An inventor of a resealable food label, Dick Payne, who has died peacefully aged 77 after a long illness, built up a major engineering business in Norwich.

The Thurne Food Sealer, launched in 1979, gained a worldwide reputation as the safest method to seal plastic bags for products including bread.

When Europe insisted that food labels had to include printed safety details, retail giants including Tesco and Marks & Spencer were quick to insist on the technology.

As new orders arrived, Thurne Engineering embarked on major expansion and by 1984 was employing 78 staff at Delta Close on the Vulcan Road industrial estate.

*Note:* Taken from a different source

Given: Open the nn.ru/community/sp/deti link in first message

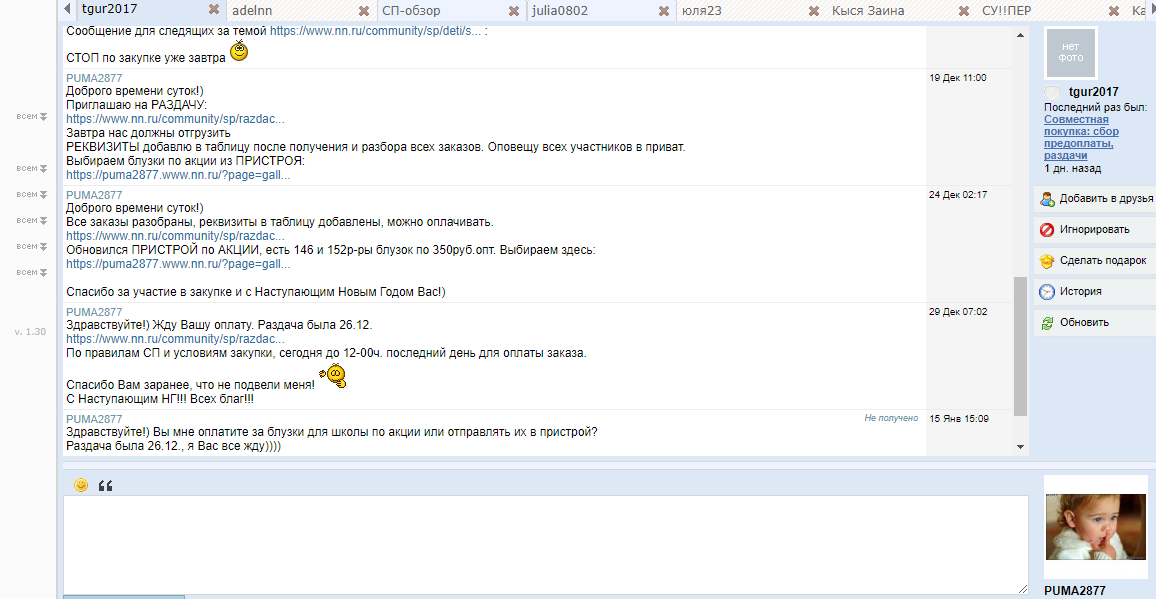Looking at the screenshot, I should (376, 32).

Earlier Mr Payne's team had developed high-speed slicers for the food industry – initially for bread and then later bacon and other meats. With capacity to produce up to 800 slices of meat and cheese a minute and vary thicknesses by 0.01mm, it was truly cutting edge. And when the Thurne's Polyslicer won the Queen's Award for Technological Achievement, staff were invited aboard the Royal Yacht Britannia in March 1989 for the award celebration. Two-thirds of the machines, which could cost as much as £250,000, were exported around the world.

Born in London, Richard Payne, was educated at Lancing College, Sussex, and then joined De Havillands as a student apprentice. He worked on aeroplane engines and later became an engineering consultant and member of the Instititue of Mechanical Engineers.

He had moved from Buckinghamshire in 1968 and a year later started Thurne, named after the Norfolk river, to design and make food packaging machinery. It expanded and in 1970, bought the long-established Norwich business, Ernest Hines, then added in 1976, Estuary Engineering, of King's Lynn. Subsidiaries in the US and Germany became part of the group, now named, Bronpole, in 1984. Until 1986, he was managing director and then became chairman.

By 1990, Mr Payne estimated that 90pc of the UK bakery market used its machines –which had formerly been imported from America or Germany.

Always of an inventive frame, his patented Food Sealer is still found on almost every supermarket shelf around the world. After he retired, he travelled widely as an international engineering consultant.

He was concerned too that the Britain had failed to encourage young people to consider a career in engineering, which would help to support British industry.

After designing and building a house at Barton Broad, later he moved to north Norfolk and bought Bale Hall, near Holt, where he took a keen interest in creating a garden.

Ski-ing in winter and sailing were his main relaxation. He sailed a Kinsman, originally at Barton, and then later off the North Norfolk coast at Morston.

He shared an interest in art with his Lancashire-born wife Ann, who is a professional painter. A couple of years ago, he was featured in a television tribute programme about the celebrated East Anglian painter and his friend Edward Seago.

A churchwarden at Bale for many years, he is survived by his widow, Ann. They were married for more than 50 years.

He leaves a daughter, Annabel, sons Matt and Alexander, and three grandsons and two granddaughters.

A funeral service will be held at All Saints' Church, Bale, on Tuesday, January 15 at 2.30pm.